### EXERCISE OBJECTIVE
Reproduce the passage of the article on pharmaceutical industry skills below between "The pharmaceutical industry" and "R&D and manufacturing.", inclusive, with no changes.

### SOURCE DOCUMENT
Skills & Education Policy Director, the Association of the
British Pharmaceutical Industry (ABPI)
Delivering the Government’s Levelling Up plans will depend on our ability to support people to develop skills we need to grow our most innovative sectors.
Britain’s pharmaceutical industry offers a wealth of career opportunities for people with different skill sets – not all of which are science based – attracting first jobbers and career switchers from everywhere. The pandemic and the move to remote working have made many of those opportunities even more accessible.
Levelling up through informed choices
Whilst social, physical, or institutional barriers remain, levelling up should undoubtedly be in everyone’s interest and at the heart of the debate around future careers – supporting people to make informed choices about their future careers, irrespective of where they live, who they are or their background.
Getting the right people with the right skills is a ‘win-win’ situation. Finding the right job in the right working culture that matches your skills set, circumstances, personal goals and career aspirations is a fantastic thing, not just for your future, but for your health and wellbeing.
The pharmaceutical industry offers lots of roles that do just that. But what is even more exciting is that companies are actively trying to recruit new talent – including those who can help us marry digital skills with scientific knowledge. Our new skills report shows that these are in demand. It is a brilliant opportunity for young people and a reflection of the increasing role data and digital is playing within life sciences, R&D and manufacturing.

### SOURCE DATA
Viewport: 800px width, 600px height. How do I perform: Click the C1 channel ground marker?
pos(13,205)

### COMPLETED TASK
The pharmaceutical industry offers lots of roles that do just that. But what is even more exciting is that companies are actively trying to recruit new talent – including those who can help us marry digital skills with scientific knowledge. Our new skills report shows that these are in demand. It is a brilliant opportunity for young people and a reflection of the increasing role data and digital is playing within life sciences, R&D and manufacturing.